> _WORK INSTRUCTIONS_:
[1] In the parish bulletin, who calls the annual Convocation of Priests?
[2] Please write out the parish bulletin between "Does this mean" and "we use them.", inclusive, swapping "adage" for "saying".

28th Sunday in Ordinary Time

From the Desk of Father Tharp

Sunday Morning Masses     October 21, 2018          Celebrant: Fr. Tharp

 

 

 

October Count

 

As is the case every year, during the month of October we will count the people attending Mass at our parishes.  Special attention to weekly attendance at your home parish or pastoral region is paramount during this month.

 

Priests’ Convocation Thursday, October 18

 

Thursday, October 18 is the annual Convocation of Priests called by the Archbishop.  All active Archdiocesan priests are required to attend.  I will celebrate the usual morning Masses at both parishes, but this day will NOT be available for a funeral or emergency administration of the Sacrament of the Sick.  Please be advised.

 

 Reflection on Scripture

 

“It is easier for a camel to pass through  [the] eye of [a] needle, than for one who is rich to enter the Kingdom of God”  (Mark 10:25)  Some scripture scholars believe the “eye of needle” was the name of a service entrance or gate in the wall around Jerusalem.  In other words, Jesus was alluding to a landmark everyone would have known.  Scholars similarly conjecture that it was a slender oblong gate requiring a camel to kneel and have some baggage removed so he could get through the gate.  Many other equally well respected scripture scholars contend that Jesus meant a “sewing needle” which would validate the statement of the apostles, “Then who can be saved?”  (Mark 10: 26)   This is one of those scriptural puzzles that may never be determined with absolute accuracy.  Regardless of whether this reference was to a landmark or hyperbole, the fact remains that Jesus was saying that wealth can erode your complete affection for and reliance on God. 

 

Wealth can easily become the “devil’s fly paper.”  As we rely on wealth for security, we erode our reliance on God.  Like fly paper, wealth can attach itself to us so we cannot extricate ourselves from it when God calls. 

 

Does this mean it is “bad” to possess things?  No, not at all; so long as they do not possess us!  The old adage rings true, “Love people and use things.”  If we love things and use people, we are acting contrary to the program downloaded to us by our creator.  Owning people is a sin (slavery).  Owning things is morally irrelevant, and only becomes a moral issue as to how we use what God has allowed to possess.  Do we use our wealth to love other people?  Or do we fall in love with and become entrapped by what we own, so that it ends up owning us?  Neither poverty nor wealth are virtuous in and of themselves.  Each becomes morally valuable or decrepit depending on how we use them.

 

Next Weekend: Twenty Ninth Sunday in Ordinary Time

    

Is 53:10-11

Heb 4:14-16

Mk 10:35-45

 

Theme:   Authority is validated only by service.

> _INFORMATION PROVIDED_:
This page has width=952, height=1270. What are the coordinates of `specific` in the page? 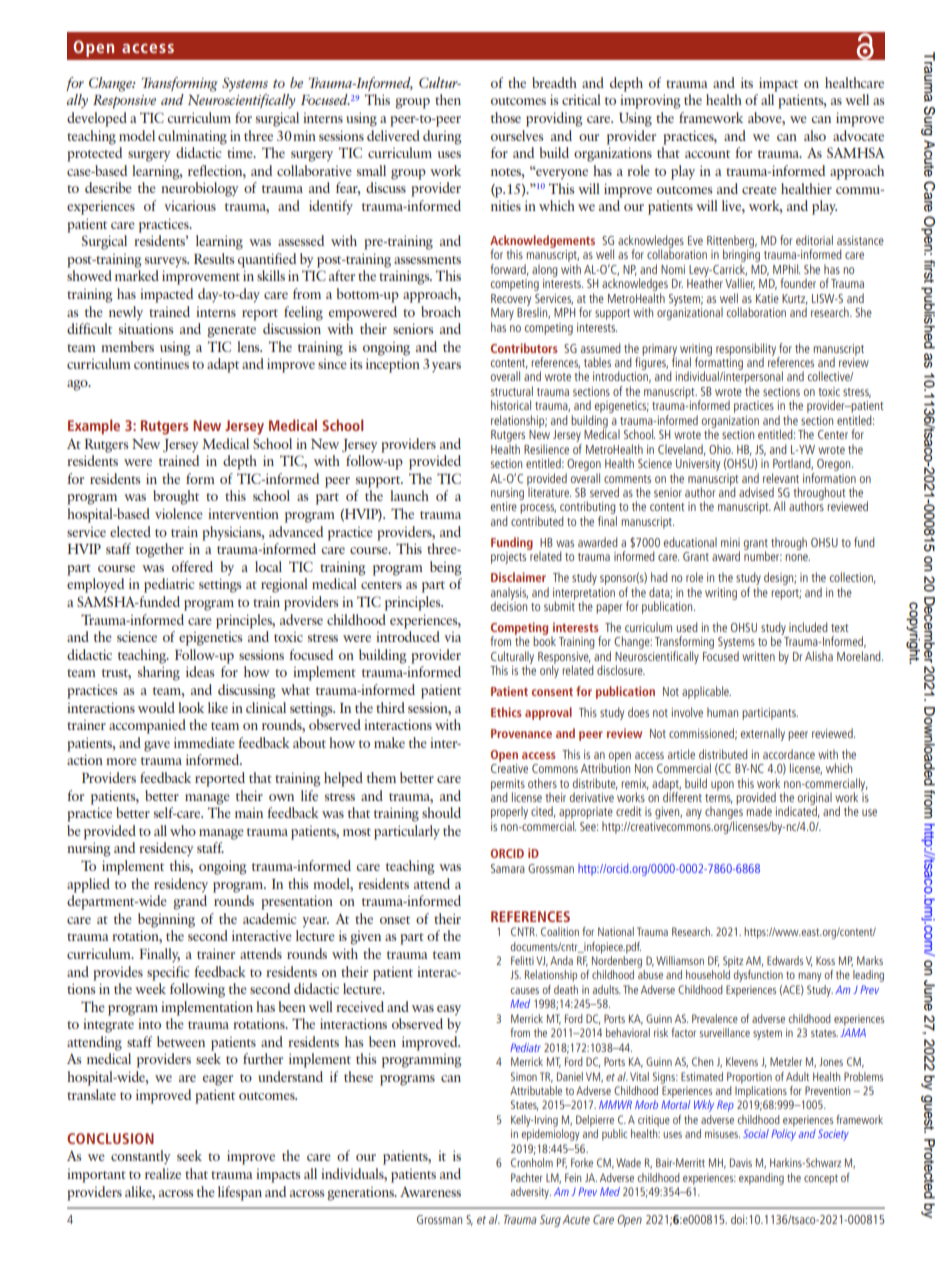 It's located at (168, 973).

> _RESPONSES TO THE TASKS_:
[1] The Archbishop calls it.

[2]
Does this mean it is “bad” to possess things?  No, not at all; so long as they do not possess us!  The old saying rings true, “Love people and use things.”  If we love things and use people, we are acting contrary to the program downloaded to us by our creator.  Owning people is a sin (slavery).  Owning things is morally irrelevant, and only becomes a moral issue as to how we use what God has allowed to possess.  Do we use our wealth to love other people?  Or do we fall in love with and become entrapped by what we own, so that it ends up owning us?  Neither poverty nor wealth are virtuous in and of themselves.  Each becomes morally valuable or decrepit depending on how we use them.